Know Better, Do Better.

*trigger to anyone who has been a victim of sexual assault.*
I was 16. I could go on a real date. Heck, I was desperate to go on dates. I NEEDED guys' attention. I wanted to feel cared for and not alone, which is usually how I felt.
I kept bugging him to take me on a date, so one day he picked me up in his white Ford ranger, took me to get a snow cone, which I think I paid for myself, and then we went to his house. He parked in the garage, and I figured, since he would be the one taking me home, I would just leave my wallet in there.
We walked in the house and his mom, still one of my favorite women, greeted me kindly as she always had. Then I followed him to his room because that's where the tv was. He had a bean bag chair on the floor and obviously his bed. I don't remember if he shut the door or cracked it open a tiny bit. He put Thor on, sat on the bean bag, and I sat cross-legged on the bed. I don't know how many times I had been told NOT to be alone with a boy, but did I listen? No.
We started watching the movie, and a few minutes later he moved from the chair to the bed. Then before I knew it, he was laying next to me, playfully flirting. Then he started to kiss me. I pulled my face away and started shaking my head side to side, telling him no. Then he was holding my shoulders down and still kissing my face. I kept whipping my head and telling him to get off, and once the tears started flowing, he finally did. I rolled to the other side of the bed, with tears rolling down my cheeks.
This was NOT what I wanted that date to be. I don't know why I even let myself get in that situation. I thought about leaving because my best friend lived right around the corner, and I knew I could get out of the situation. But my stupid wallet was in his truck. Why did I freaking leave it in there? ALWAYS BRING IT WITH YOU, LEXIE.

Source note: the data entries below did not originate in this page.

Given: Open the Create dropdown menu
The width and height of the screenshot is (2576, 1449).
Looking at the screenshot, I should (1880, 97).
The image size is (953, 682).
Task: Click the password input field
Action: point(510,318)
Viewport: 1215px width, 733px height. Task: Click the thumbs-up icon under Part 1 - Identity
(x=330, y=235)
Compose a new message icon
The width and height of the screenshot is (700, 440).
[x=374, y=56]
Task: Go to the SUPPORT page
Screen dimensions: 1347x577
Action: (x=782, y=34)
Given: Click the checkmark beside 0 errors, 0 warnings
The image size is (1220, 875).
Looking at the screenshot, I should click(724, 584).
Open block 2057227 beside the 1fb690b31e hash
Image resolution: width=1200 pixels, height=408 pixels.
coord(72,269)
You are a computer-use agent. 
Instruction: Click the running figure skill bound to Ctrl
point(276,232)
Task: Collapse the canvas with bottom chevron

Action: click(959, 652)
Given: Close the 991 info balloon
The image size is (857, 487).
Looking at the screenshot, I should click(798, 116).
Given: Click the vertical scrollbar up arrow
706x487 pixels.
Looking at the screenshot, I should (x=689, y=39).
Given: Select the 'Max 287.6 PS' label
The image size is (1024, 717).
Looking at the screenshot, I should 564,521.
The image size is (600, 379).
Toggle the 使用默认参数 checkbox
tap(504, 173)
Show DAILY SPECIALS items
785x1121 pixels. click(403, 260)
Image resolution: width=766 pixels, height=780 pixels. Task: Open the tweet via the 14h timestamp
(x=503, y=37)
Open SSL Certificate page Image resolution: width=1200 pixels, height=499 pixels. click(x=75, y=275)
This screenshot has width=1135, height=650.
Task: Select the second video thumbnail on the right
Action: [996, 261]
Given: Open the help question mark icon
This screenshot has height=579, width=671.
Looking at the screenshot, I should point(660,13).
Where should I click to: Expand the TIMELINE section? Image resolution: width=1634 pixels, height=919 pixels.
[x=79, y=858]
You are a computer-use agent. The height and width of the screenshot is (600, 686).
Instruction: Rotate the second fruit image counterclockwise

My curfew was 10, and I think the first movie ended around 8. I felt too uncomfortable to leave the situation, so he started another movie. It was time to go home, so we got in his truck. The ride home was deadly silent, not to mention awkward. He didn't apologize or say a word. He pulled up to my house, I grabbed the truck door handle, paused, and said, "don't talk to me ever again." And he didn't.
For anyone who has ever been in a situation similar to this, you are not alone. Even though it could have been far more serious, this was still a traumatic experience for me. You don't have to be raped to experience trauma. For those of you who have been raped or sexually abused, it is not your fault. Your feelings and experiences are valid. You don't need to compare them to anyone else's experience. We learn from our experiences, and sometimes the toughest lessons teach us the most important things.
If I could go back to that time, I would tell myself that being alone with a boy in my teens will affect my future relationships, not to mention my marriage. There is a reason boundaries are set; to protect us spiritually, emotionally, physically, and mentally. These things may not seem important at the time, because we want what we want, when we want it. But sharing your personal experiences can help others make wiser decisions.